EXERCISE DETAILS: Reproduce each line of the material exactly, minus any picture.

[Start of Attachment]

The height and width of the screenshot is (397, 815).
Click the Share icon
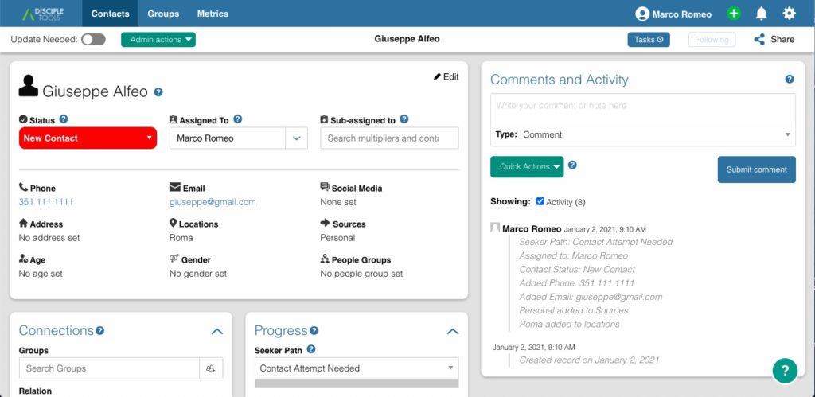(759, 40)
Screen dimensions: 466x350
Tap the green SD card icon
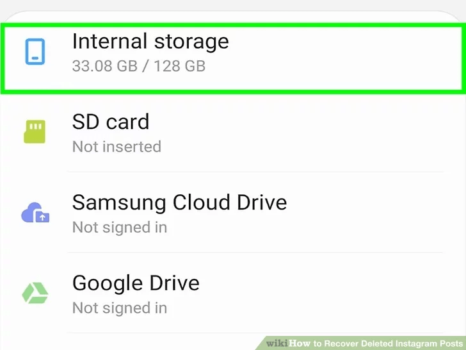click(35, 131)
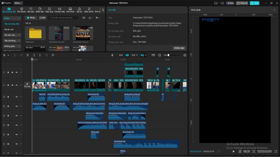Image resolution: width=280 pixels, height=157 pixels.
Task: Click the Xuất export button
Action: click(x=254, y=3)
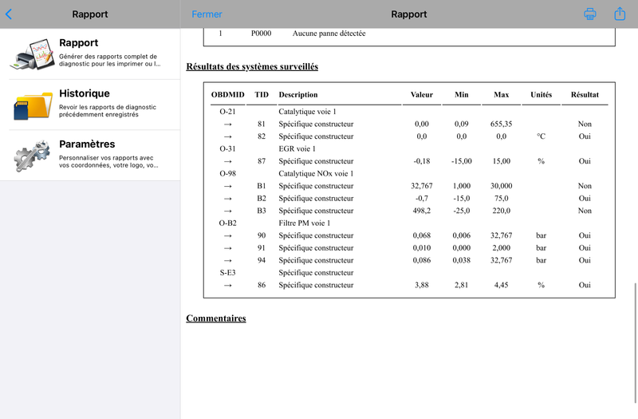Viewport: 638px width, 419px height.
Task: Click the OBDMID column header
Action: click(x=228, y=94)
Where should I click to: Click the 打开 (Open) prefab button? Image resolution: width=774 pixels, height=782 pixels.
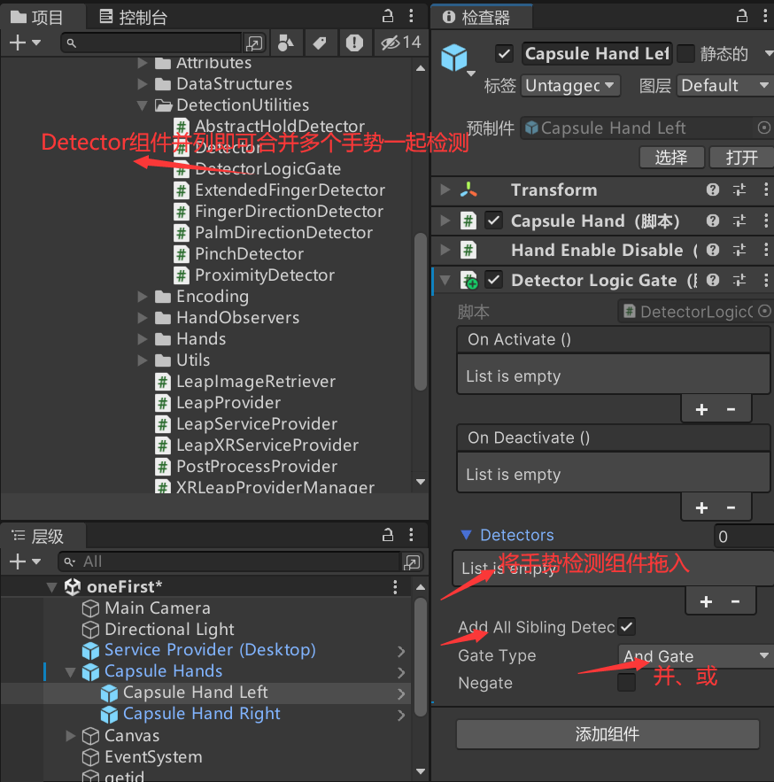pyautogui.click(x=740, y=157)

[End of Attachment]

YOUR SOLUTION:
The height and width of the screenshot is (397, 815).
Click the Share icon
(759, 40)
Screen dimensions: 466x350
Tap the green SD card icon
click(35, 131)
Image resolution: width=280 pixels, height=157 pixels.
Task: Click the Xuất export button
Action: click(x=254, y=3)
Viewport: 638px width, 419px height.
Task: Click the OBDMID column header
Action: click(x=228, y=94)
Where should I click to: Click the 打开 (Open) prefab button? Image resolution: width=774 pixels, height=782 pixels.
pyautogui.click(x=740, y=157)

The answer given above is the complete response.